Sunday, July 5, 2015

A Return to Goheung, July 4-5, 2015 (Rare South Korean summer/breeding record for Ashy Minivet!)




Black-capped Kingfisher Halcyon pileata
juvenile Ashy Minivet Pericrocotus divaricatus
juvenile Ashy Minivet Pericrocotus divaricatus
  A return trip to Goheung has once more yielded some very interesting birds.  Goheung is rich in a variety of habitats, ranging from mixed mountain forests, tidal mudflats, small sandy beaches, vast tracts of scrub-fringed rice fields, weedy reservoirs, and impressive stretches of reedbeds.
  The undoubted highlight of the trip was found after a 45-minute hike up a quiet mountain trail, amidst mixed deciduous/coniferous forest.  The distinct trill of Ashy Minivets rang across a valley, and a dramatic scene was soon witnessed in glimpses through the dense foliage.  Two Eurasian Jays seemed to be harrying at least two juvenile Ashy Minivets, while one, more probably two, adult birds flew back and forth repeatedly, calling urgently.
  This is apparently the first summer/breeding record for the ROK for close to 20 years.  The call of the juvenile birds was weaker yet more urgent than that of the adults, which may explain the strange ‘minivet-like’ call I heard coming from a nearby valley on June 13th.  This encounter brought to mind several Ashy Minivets heard calling on a mountain near downtown Suncheon on June 7th.  Were these birds late migrants, or perhaps something else?
  Earlier in the day, while driving through a small town, a Black-capped Kingfisher was seen casually perched on wires by the side of the road.   It eventually flew down to a wooded area near some rice fields.   I had forgotten what large and impressive birds they were!
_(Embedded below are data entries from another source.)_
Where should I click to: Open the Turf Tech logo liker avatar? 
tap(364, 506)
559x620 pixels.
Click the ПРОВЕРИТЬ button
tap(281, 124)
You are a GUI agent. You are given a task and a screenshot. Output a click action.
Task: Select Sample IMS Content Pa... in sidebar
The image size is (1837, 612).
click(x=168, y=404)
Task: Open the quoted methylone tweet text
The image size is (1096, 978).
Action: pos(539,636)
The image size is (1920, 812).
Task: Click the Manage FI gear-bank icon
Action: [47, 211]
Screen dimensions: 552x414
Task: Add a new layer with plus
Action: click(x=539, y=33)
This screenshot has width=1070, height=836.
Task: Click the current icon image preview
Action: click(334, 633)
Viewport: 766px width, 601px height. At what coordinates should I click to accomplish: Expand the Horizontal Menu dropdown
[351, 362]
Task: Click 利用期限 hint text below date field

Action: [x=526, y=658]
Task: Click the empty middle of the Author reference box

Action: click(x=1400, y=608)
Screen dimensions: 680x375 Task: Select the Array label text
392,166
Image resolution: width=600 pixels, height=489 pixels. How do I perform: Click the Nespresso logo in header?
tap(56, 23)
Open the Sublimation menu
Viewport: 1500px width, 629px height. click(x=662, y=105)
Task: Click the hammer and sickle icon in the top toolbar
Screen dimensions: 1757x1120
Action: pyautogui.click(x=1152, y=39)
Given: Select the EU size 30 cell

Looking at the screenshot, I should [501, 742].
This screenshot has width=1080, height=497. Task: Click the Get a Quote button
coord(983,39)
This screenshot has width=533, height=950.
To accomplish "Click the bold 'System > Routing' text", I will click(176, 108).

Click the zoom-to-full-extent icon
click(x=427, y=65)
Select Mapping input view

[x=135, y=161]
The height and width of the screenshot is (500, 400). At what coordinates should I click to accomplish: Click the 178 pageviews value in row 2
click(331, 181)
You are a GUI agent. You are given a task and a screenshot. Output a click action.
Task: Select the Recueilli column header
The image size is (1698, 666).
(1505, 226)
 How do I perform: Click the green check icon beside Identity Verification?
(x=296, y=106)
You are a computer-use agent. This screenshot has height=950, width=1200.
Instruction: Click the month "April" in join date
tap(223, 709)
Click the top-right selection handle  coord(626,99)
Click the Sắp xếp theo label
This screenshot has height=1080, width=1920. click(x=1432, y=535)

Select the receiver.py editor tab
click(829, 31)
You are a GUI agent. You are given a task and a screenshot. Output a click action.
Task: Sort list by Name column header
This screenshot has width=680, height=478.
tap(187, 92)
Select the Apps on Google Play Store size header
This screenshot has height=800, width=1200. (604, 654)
  As when I visited on June 13-14, the mountains were bustling with juveniles – young Great, Varied, Long-tailed, and Coal Tits, Eastern Crowned Warblers, Yellow-throated Buntings, and Pale Thrushes were all seen trying out fresh wings and skills.  Two pairs of Black Paradise Flycatcher, and at least five Fairy Pittas were heard in the hills on that earlier trip, but not on this more recent visit.  A tiny Ussuri Mamushi Pitviper was also seen along the mountain trail.  At lower elevations, it was great to see seemingly very healthy summer populations of Chinese Sparrowhawk, Striated Heron, Black-naped Oriole, Oriental Dollarbird, Little Ringed Plover, and Meadow Bunting.  Goheung is an exciting and special place to go birding – I will try to return as often as possible, as there is so much great habitat and potential there.